Prove the click → codec → transformer-isolated XLR chain (and the all-important no-buzz test) on bought boards before committing any custom PCB. Keeps the RP2350 firmware. This is Phase 1 of the approved plan (deep-honking-lemon). Firmware lives in pico-wm8960/code.py.

Why this shape (recap)

  • The brain (MCU + codec + Bluetooth) is a commodity → buy it.
  • The only genuinely-custom hardware is the Pro Out stage (line driver → output transformer → XLR) + the face → build only that, later.
  • The past "buzz" was a ground loop; the cure is galvanic isolation (a transformer), not ±15 V. ±15 V was only studio headroom and is gone.

Shopping list (~$4080)

Item Why ~$
Raspberry Pi Pico 2 (RP2350) Keeps the existing RP2350 firmware/toolchain 5
SparkFun WM8960 Audio Codec Breakout Stereo codec + HP amp + 1 W class-D speaker; has an onboard 24 MHz oscillator → supplies the WM8960 MCLK (resolves Risk R1), and the adafruit_wm8960 driver is tested against exactly this board 15
Output transformer The buzz-killer: galvanic isolation + balancing.
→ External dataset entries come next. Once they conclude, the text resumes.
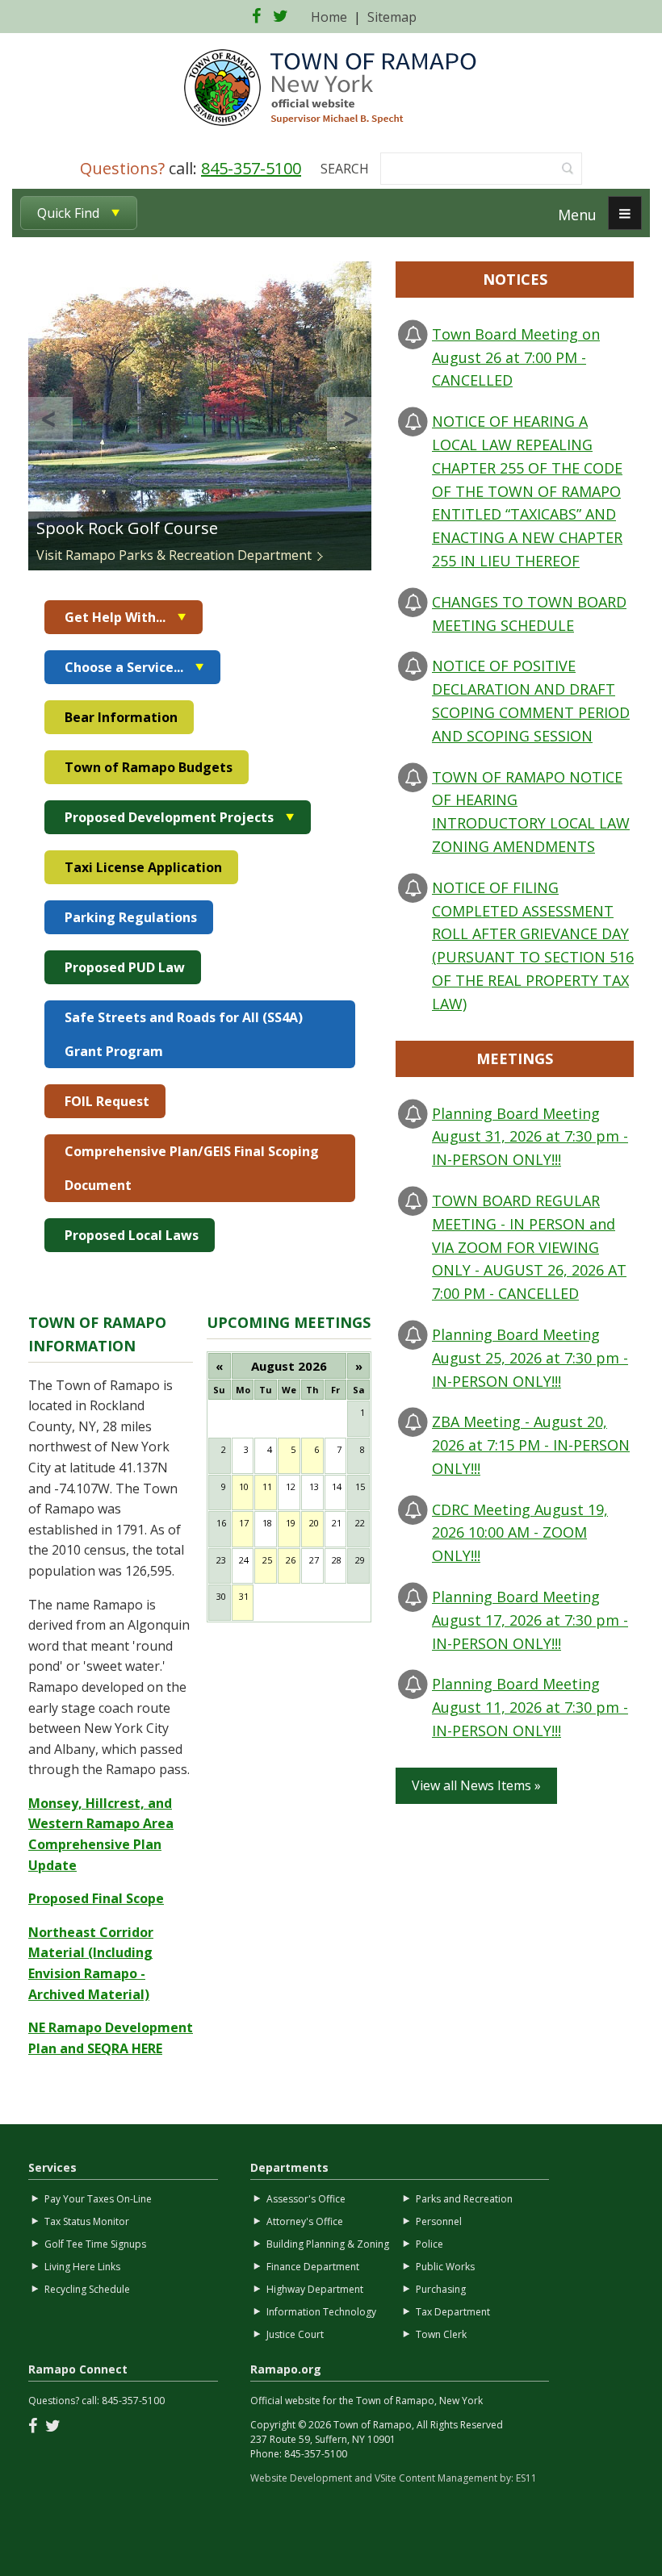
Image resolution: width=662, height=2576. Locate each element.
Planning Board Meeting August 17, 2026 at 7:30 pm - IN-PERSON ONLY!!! (530, 1620)
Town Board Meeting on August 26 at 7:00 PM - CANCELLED (516, 357)
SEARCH (345, 168)
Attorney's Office (304, 2221)
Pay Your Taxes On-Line (98, 2199)
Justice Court (295, 2334)
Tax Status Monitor (86, 2221)
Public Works (445, 2266)
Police (429, 2244)
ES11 (526, 2478)
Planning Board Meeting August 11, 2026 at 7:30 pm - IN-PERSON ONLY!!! (530, 1707)
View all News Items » (476, 1785)
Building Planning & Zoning (327, 2244)
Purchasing (441, 2289)
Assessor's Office (306, 2199)
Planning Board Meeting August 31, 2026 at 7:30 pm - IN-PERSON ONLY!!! (530, 1137)
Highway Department (314, 2289)
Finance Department (312, 2266)
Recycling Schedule (87, 2289)
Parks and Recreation (464, 2199)
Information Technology (321, 2312)
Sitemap (392, 17)
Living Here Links (82, 2266)
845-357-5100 (251, 168)
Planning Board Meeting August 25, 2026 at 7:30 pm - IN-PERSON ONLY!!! (530, 1358)
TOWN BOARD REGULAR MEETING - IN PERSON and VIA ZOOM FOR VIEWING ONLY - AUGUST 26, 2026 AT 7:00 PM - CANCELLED (529, 1247)
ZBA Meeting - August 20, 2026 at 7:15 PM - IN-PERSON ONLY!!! (531, 1445)
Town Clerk (441, 2334)
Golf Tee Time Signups (95, 2244)
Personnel (439, 2221)
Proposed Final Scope (96, 1898)
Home (329, 17)
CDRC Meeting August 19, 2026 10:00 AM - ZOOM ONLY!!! (520, 1533)
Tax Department (453, 2312)
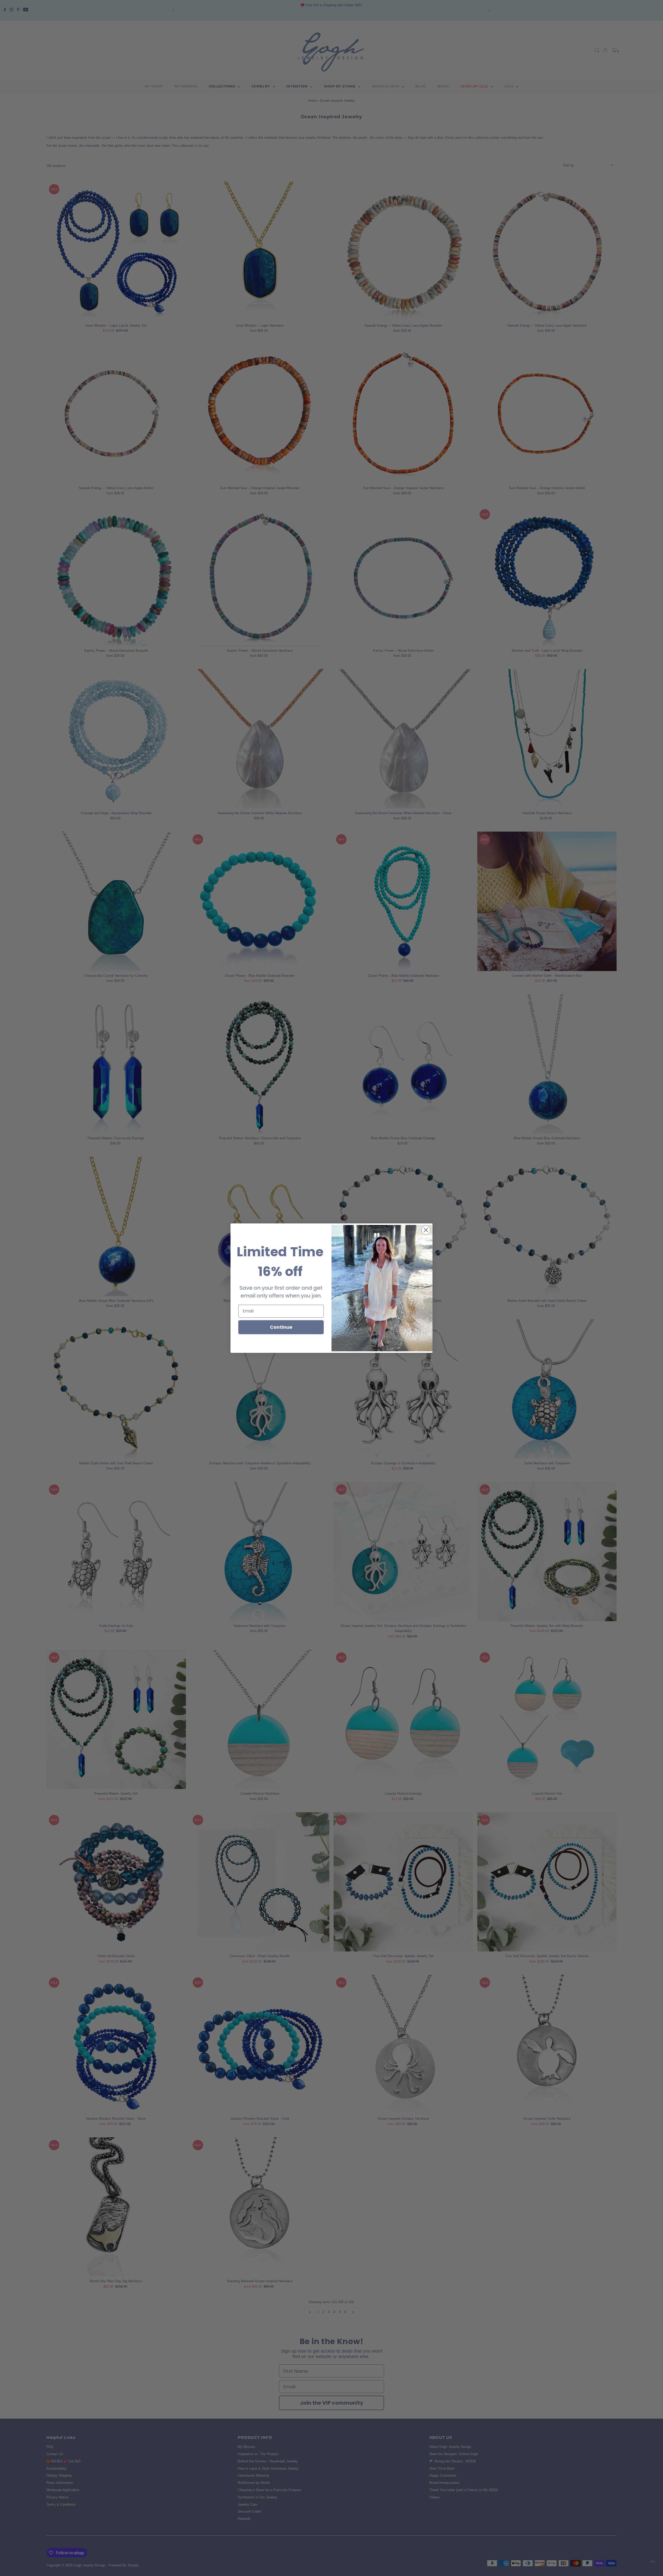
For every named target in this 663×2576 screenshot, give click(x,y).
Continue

Bench-start with a budget 1:1 600:600 Ω line transformer (Triad/Würth/Bourns); evaluate Jensen JT-11 / Lundahl for the keeper. Pick for full-level low-frequency handling — a punchy click is transient-rich and small cores saturate/dull the thump 1050
Male XLR chassis connector (Neutrik) + optional ¼" TRS Stadium-standard, locking, unambiguous output 5
Audio op-amp (OPA1612 etc.) + breadboard/protoboard, jumpers Low-rail line driver into the transformer primary 5
(later) Microchip BM83 dev board Bluetooth leg (A2DP sink+source) for M5 3040
Measurement: USB audio interface + REW (free), or a phone analyzer app Check output level + LF response (M3)

Wiring

Pico 2 ↔ WM8960 breakout (digital): match pico-wm8960/code.py.

Pico 2 WM8960 Note
GP0 BCLK bit clock
GP1 DACLRC (+ tie ADCLRC) word/LR clock — must be GP(bit_clock)+1
GP2 DACDAT Pico transmits the click
GP4 SDA Qwiic I²C
GP5 SCL Qwiic I²C
3V3 / GND 3V3 / GND power the breakout

Analog out (Pro Out, breadboard): WM8960 line/HP out → op-amp line driver (low rail) → transformer primary; transformer secondary → XLR pin 2 (hot) / pin 3 (cold) / pin 1 (shield, tied to chassis). Optionally also a ¼" TRS off the same secondary (tip/ring/sleeve). The transformer's secondary floats — that floating, isolated output is what cannot form a ground loop.

Firmware

  1. Flash CircuitPython (9.x+) onto the Pico 2.
  2. circup install adafruit_wm8960 (or copy adafruit_wm8960/ into CIRCUITPY/lib).
  3. Copy pico-wm8960/code.py to CIRCUITPY/code.py. It boots a steady 120 BPM click for M1.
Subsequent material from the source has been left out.